Monday 26 March 2012

'Do you have someone you can talk to?'



I am worried about an infestation of harlequin ladybirds again this year, and about the week's deadlines. In the car recently my dad asked me if I had anyone I could talk to, if my friends are superficial. I was on my period. I want to die. I don't really but I want to curl up and forget everything I have ever done or said. Everything is so embarrassing and upsetting.

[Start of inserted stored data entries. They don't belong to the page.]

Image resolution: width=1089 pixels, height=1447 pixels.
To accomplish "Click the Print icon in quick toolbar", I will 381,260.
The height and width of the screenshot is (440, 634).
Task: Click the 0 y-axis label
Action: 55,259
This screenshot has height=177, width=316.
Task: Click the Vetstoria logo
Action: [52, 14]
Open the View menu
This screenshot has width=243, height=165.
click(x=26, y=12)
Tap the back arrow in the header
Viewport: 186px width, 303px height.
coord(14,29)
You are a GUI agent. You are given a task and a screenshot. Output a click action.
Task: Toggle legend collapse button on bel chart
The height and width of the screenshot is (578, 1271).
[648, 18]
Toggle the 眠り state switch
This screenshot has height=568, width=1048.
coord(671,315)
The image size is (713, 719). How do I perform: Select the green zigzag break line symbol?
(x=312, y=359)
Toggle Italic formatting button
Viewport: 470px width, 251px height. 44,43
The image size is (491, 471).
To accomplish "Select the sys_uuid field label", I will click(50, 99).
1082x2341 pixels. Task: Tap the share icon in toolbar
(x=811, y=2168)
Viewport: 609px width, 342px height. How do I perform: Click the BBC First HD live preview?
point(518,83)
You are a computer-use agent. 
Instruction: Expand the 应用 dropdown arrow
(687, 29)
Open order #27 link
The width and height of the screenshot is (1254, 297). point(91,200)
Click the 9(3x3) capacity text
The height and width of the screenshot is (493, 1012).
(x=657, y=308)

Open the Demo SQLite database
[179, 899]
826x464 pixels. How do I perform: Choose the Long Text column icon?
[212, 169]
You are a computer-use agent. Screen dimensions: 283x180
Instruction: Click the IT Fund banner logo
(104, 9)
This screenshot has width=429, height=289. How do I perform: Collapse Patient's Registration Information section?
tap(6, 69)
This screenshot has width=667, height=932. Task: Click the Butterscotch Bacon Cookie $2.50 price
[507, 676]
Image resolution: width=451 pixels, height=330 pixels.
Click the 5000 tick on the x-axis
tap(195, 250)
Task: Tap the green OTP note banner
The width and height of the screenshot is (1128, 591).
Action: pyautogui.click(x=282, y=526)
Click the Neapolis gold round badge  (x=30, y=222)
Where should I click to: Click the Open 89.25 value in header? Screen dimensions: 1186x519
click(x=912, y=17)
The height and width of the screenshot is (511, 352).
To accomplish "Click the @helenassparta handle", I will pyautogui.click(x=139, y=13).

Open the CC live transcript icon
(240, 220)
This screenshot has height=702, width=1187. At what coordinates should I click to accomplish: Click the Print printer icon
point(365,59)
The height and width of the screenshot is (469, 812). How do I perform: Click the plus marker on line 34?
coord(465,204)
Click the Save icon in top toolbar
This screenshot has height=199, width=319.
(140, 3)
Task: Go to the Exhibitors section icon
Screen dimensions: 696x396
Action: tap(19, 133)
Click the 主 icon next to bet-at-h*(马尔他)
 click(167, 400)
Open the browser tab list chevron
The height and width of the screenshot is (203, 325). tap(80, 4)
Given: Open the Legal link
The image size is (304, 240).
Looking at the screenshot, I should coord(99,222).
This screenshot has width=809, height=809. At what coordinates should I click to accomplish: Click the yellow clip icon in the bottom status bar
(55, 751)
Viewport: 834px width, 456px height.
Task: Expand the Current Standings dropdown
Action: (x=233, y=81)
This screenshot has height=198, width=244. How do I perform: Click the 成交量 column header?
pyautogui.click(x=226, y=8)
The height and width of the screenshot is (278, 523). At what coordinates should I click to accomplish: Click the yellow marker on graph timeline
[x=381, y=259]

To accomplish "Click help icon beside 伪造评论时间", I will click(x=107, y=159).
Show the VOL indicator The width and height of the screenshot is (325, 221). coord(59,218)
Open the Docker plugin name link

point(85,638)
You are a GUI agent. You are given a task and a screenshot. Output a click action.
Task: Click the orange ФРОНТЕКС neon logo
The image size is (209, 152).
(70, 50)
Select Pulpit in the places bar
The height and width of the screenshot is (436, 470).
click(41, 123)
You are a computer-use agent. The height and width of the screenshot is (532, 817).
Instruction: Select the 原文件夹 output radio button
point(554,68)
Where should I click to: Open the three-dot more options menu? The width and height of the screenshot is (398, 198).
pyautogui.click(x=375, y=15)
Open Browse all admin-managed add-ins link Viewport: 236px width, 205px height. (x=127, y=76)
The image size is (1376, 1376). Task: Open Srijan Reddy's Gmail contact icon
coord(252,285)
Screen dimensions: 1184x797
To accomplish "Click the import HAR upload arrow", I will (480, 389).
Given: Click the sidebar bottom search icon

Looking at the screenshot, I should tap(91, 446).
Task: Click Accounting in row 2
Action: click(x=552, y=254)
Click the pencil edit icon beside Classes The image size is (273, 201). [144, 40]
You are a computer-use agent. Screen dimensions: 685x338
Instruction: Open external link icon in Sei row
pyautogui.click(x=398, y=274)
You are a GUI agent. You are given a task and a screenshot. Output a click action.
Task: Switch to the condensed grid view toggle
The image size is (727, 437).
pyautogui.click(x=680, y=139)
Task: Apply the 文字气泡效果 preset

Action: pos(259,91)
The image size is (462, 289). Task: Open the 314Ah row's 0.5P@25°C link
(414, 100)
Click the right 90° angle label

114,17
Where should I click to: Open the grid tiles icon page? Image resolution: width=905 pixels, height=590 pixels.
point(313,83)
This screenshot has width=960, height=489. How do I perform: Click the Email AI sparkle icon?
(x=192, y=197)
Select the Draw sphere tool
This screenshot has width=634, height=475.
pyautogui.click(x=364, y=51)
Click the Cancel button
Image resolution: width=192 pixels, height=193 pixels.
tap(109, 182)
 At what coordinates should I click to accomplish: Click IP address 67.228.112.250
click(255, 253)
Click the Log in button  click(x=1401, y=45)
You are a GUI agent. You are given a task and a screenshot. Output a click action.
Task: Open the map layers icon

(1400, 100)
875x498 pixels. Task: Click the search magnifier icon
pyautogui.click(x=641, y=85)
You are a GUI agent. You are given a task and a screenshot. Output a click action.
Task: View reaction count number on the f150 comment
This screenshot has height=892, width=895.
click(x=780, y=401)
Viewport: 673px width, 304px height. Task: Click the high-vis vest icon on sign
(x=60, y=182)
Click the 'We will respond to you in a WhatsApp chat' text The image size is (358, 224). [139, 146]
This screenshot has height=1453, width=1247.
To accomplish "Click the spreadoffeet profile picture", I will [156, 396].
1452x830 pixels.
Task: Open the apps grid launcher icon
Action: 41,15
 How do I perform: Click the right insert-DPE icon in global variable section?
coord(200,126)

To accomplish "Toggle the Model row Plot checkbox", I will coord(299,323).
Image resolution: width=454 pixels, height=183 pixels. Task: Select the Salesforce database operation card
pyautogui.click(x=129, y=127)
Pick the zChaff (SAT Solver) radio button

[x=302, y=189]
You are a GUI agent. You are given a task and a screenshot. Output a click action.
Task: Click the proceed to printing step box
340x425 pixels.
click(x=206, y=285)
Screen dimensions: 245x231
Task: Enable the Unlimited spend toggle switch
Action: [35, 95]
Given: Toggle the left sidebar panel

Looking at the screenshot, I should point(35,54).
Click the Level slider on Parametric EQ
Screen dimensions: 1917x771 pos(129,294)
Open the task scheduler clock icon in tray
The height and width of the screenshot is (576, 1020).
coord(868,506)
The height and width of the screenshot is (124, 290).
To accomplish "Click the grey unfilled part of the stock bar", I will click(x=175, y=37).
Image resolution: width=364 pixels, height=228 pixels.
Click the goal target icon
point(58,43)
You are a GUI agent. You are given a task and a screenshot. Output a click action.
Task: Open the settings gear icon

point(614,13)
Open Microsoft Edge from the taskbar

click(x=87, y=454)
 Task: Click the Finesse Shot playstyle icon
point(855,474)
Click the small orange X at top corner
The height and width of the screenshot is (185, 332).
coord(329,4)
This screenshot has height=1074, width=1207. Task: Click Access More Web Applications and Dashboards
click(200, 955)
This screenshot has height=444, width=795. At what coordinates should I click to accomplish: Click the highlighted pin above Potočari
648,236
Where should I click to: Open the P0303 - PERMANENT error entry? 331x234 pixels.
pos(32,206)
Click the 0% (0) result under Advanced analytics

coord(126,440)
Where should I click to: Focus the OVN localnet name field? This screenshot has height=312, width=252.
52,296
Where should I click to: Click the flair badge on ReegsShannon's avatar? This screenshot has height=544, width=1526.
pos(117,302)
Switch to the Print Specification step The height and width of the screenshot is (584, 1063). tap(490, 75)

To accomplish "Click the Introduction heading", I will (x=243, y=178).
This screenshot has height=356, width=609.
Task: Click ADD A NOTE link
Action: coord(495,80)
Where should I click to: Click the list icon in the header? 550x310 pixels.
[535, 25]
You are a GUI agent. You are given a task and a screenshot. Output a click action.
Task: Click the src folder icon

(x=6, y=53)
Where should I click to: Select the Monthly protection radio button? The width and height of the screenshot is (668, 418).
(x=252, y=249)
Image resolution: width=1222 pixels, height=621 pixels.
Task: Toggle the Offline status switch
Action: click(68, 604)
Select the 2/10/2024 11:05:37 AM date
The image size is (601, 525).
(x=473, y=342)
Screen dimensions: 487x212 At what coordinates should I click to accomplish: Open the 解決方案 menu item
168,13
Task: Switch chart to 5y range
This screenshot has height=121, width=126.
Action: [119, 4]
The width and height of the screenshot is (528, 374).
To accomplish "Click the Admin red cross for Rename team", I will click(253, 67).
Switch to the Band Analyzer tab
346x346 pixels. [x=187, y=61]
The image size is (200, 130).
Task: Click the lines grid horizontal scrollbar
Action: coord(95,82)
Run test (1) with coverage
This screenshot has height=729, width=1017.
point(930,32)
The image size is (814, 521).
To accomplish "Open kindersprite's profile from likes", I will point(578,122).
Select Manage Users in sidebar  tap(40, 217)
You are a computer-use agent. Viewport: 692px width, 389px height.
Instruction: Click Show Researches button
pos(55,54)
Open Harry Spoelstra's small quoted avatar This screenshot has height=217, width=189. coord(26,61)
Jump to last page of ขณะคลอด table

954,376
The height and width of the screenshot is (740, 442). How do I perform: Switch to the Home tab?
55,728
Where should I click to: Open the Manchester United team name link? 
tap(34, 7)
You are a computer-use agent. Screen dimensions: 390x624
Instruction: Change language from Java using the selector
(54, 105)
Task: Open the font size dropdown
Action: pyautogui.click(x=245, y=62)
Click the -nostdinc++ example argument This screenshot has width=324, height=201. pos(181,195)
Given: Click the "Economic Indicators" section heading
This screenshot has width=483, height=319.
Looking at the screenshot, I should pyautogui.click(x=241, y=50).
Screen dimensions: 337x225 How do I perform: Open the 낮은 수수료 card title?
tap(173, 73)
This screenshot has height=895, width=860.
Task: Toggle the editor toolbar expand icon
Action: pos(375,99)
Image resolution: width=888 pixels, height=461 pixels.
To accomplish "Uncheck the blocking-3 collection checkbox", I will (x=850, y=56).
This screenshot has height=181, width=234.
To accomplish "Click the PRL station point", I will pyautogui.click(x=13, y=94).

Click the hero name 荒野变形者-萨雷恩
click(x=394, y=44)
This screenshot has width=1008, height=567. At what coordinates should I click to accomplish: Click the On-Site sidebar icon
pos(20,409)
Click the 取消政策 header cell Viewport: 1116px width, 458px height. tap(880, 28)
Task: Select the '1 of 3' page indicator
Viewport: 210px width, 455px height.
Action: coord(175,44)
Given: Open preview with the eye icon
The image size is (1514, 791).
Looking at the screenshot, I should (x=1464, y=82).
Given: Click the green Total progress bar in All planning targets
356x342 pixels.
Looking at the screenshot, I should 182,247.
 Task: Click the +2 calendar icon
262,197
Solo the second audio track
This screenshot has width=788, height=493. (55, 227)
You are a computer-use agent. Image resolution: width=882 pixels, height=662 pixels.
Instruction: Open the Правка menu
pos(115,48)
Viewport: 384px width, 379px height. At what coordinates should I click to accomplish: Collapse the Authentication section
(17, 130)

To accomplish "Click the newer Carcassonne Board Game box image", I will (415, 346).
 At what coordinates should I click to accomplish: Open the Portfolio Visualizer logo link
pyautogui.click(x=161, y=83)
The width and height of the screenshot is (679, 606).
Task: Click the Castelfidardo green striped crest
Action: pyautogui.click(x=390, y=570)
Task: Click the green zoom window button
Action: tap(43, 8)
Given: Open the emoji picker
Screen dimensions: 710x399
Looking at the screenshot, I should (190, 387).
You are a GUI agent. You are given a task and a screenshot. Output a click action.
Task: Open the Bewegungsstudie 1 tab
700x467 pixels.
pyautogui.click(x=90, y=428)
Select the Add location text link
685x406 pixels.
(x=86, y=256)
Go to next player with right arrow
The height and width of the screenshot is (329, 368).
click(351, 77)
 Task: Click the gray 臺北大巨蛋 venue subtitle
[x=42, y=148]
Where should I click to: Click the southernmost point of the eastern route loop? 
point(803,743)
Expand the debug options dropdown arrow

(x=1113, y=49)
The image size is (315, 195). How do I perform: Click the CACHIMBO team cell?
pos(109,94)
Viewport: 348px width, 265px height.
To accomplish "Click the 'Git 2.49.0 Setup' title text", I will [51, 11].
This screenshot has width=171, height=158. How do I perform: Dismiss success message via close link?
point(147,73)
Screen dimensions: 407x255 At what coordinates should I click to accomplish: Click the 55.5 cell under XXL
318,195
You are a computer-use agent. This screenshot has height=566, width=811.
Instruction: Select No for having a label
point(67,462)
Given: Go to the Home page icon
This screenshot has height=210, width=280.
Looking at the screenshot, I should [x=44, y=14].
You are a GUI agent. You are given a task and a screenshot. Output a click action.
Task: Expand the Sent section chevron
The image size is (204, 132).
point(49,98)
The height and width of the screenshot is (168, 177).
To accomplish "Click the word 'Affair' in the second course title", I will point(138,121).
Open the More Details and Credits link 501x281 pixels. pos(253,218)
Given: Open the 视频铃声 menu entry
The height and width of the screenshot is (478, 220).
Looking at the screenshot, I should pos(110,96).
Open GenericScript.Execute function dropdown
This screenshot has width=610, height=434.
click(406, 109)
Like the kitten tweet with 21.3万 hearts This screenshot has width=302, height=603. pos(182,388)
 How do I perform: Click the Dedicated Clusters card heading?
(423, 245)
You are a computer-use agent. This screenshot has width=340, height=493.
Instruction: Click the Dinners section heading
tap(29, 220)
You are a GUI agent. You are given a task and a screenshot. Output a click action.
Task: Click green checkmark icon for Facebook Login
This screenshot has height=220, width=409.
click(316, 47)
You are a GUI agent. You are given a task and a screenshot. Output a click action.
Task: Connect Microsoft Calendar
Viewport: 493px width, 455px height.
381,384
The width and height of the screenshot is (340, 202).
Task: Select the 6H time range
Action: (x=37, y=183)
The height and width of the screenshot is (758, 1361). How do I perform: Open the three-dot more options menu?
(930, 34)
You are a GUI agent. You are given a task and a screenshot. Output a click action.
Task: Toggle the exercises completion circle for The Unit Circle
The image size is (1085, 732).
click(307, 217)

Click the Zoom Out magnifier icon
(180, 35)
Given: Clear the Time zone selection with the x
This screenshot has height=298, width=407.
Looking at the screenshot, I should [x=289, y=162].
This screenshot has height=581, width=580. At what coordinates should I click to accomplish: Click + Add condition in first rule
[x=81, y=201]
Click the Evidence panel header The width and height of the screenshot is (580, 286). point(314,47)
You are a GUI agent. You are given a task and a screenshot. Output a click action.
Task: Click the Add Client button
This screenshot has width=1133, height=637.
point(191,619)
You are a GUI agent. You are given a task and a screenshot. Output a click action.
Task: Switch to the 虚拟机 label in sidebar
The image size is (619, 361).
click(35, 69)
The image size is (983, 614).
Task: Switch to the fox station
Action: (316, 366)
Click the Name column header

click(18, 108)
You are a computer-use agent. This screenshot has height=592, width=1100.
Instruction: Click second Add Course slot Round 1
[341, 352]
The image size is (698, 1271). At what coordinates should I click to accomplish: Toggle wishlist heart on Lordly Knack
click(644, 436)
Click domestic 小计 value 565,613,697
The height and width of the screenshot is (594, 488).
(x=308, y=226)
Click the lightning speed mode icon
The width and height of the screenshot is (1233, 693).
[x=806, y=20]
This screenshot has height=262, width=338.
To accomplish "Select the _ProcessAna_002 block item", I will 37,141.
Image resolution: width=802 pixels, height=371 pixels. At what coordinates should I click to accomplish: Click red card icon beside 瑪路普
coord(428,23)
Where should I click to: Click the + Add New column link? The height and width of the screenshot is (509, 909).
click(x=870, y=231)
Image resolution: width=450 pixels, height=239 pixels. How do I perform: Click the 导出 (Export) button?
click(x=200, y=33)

www.youtube.com/embed/UQAPyGzfzfU

Sunday 25 March 2012

Some things last a long time.



I am freezing and in bed with a mug of Darjeeling as the suns sets at 7:42pm and I am thinking about all of the things that I have neglected this weekend. I really want to go to the zoo more desperately than I have ever wanted anything. I can't get out of my many ruts. I would like some more alcohol. Screw that, I need some more alcohol. I think I might ignore my ever-expanding To Do list and watch The Virgin Suicides. I feel really mellow and sad all of the time at the moment. The drawing is of Crystal Renn. Have a good week, putas. x
SOTD: Anthony & The Johnsons- Some Things Last A Long Time
www.youtube.com/embed/EN1Bw8cin7A

Tuesday 20 March 2012

It Flew




I spent all morning thinking about sex. I drew this for my mum for Mother's Day because I am skint. I was thinking of writing but then I remembered my brain-dead state. I feel like I've been in a coma for seventeen years. I feel like I have flu in my mind. Corrupted tinged imperfect silence, green. Bile-coloured silence.

Sunday 11 March 2012

With a Vengeance



Do I talk about where this vengeance is rooted, its ugly cause? No. Do I mention the unmentionable, my heart-breaking hiatus? No. (Maybe I should. Otherwise this is a bit too void of meaning.) While you wait for me to make up my mind, listen to this track by The Wave Pictures and enjoy my drawing of some whiskey. Hashtag life problems. I call this piece 'WHAT DRINKING PROBLEM?' I'm just finished reading Sylvia Plath's only novel 'The Bell Jar' and I adore it. I recommend it if you don't find the documenting of suicide attempts upsetting. The last few months of my life have been lost to some fatuous forgettable romance. I leave you with a quote by Gilbert and George, which I came across watching The Culture Show on iplayer.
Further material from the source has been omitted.